François Aubineau et Florent Mercier ont découvert l’Europe de l’Ouest à pied.
4. Serra da Estrela (Portugal)
Le riz complet cuit doucement. Le fromage fond au contact des grains tendres et chauds. Dehors quelques gouttes froides. Des nuages venus des ténèbres envahissent le ciel matinal, jusque-là couleur azur… Nous partons sous la pluie, vers ces sommets enneigés. Nous traversons le vert glacial de la rivière Zezere et tout de suite, débutons l’ascension de la plus haute chaîne montagneuse portugaise, la Serra da Estrela. Le vent ralentit notre progression et couvre nos visages d’eau froide. Des accalmies fortement ensoleillées permettent de photographier des paysages saisissants : versants entièrement calcinés, coulées jaunes et vertes d’une végétation recolonisatrice, terrasses verdoyantes mais orphelines. À présent, nous comprenons mieux les honneurs aux pompiers volontaires dans chaque village.
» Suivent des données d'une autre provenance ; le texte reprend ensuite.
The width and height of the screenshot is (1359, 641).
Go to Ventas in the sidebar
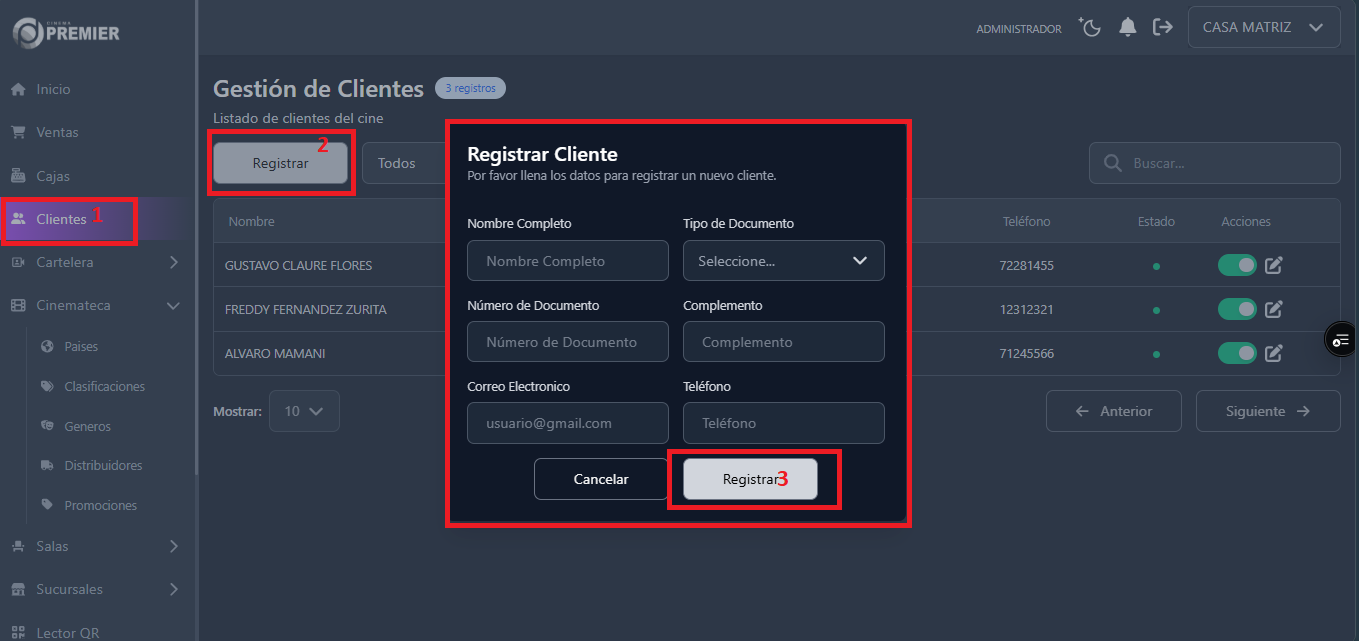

Les vapeurs qui s’élèvent du goudron chaud sont vite stoppées par une nouvelle averse. Nous nous réfugions dans un bar du village de Sobral. Un chocolat chaud au prix dérisoire accompagne notre rapide repas de pain et de fromage. Derrière ses lunettes épaisses, un vieil homme presque édenté s’ennuie, seul avec sa bière, face à une télévision assourdissante. Il nous aborde à l’aide de paroles françaises pêchées dans son cerveau embrumé par l’alcool. Comme beaucoup de ses amis nés dans ces montagnes hostiles, plusieurs décennies de travail l’ont expatrié dans Paris et sa banlieue. Il nous montre le raccourci pour monter au col et nous met en garde : « Il y a souvent de l’orage ou de la neige par ces temps-ci. » Mais en réalité, c’est la grêle, portée par un violent vent de face, qui nous attend là -haut. L’avancée en marche arrière devient indispensable pour éviter les impacts à la fois gelés et brûlants au visage. Au deuxième col, le déluge cesse, mais au loin des rideaux de pluie.
Après vingt-cinq kilomètres éprouvants physiquement avec une météorologie des plus déroutante, une descente légère s’engage. Je suis bien. Les sensations du jour, véritablement issues des quatre éléments, m’inondent. Les joies alpines passées émergent dans mon esprit dopé. Et, « Déjà  ! », aux dernières lueurs du jour, Alvoco se découvre comme un petit village pittoresque au pied du Torre, sommet du Portugal (1 993 m).
À la première maison faite d’épais murs en bloc de granit, une voiture de la Savoie. Son propriétaire nous croise au même moment. Jaõ, la quarantaine, a émigré avec ses parents, il est resté là -bas. Régulièrement, il retourne au village natal où sont revenus les parents. Jaõ écoute attentivement notre histoire résumée. Il promet de faire son possible pour obtenir des anciens une place au chaud. Nous serons au sec dans la maison, toute de bois et de granit, des grands-parents décédés. Une bougie sur une petite table illumine de vieilles photographies et quelques coffres aux trésors. L’ambiance est authentique. Un léger courant d’air glacial, inévitable, traverse chaque pièce. Jaõ a compris que nous étions prêts à dormir de suite, quelques bananes dans le ventre, épuisés par nos quelque quarante-trois milles pas du jour. Il nous propose la traditionnelle soupe au chou. « Volontiers. » Puis, du foie et des rognons aux petits oignons. Et il nous comble de chaleur en élaborant un feu dans la cheminée qui se résume à une dalle de granit dans le coin d’une petite pièce aux murs noircis.
Le sommeil vient vite dans nos sacs de couchage juste chauds. Je rêve d’un îlot de terrasses abandonnées depuis peu, dans un univers alpin. Petit à petit, elles deviennent multicolores, fertiles, belles. Des céréales, des fruitiers, des légumes, des animaux dans l’herbe. Un agrosystème où je suis juste le chef d’orchestre. Un GR y passe. De temps à autre passe un randonneur, une randonneuse. Je l’invite, spontanément, à partager nos histoires, en dégustant les saveurs de ce petit patrimoine à nouveau en concert.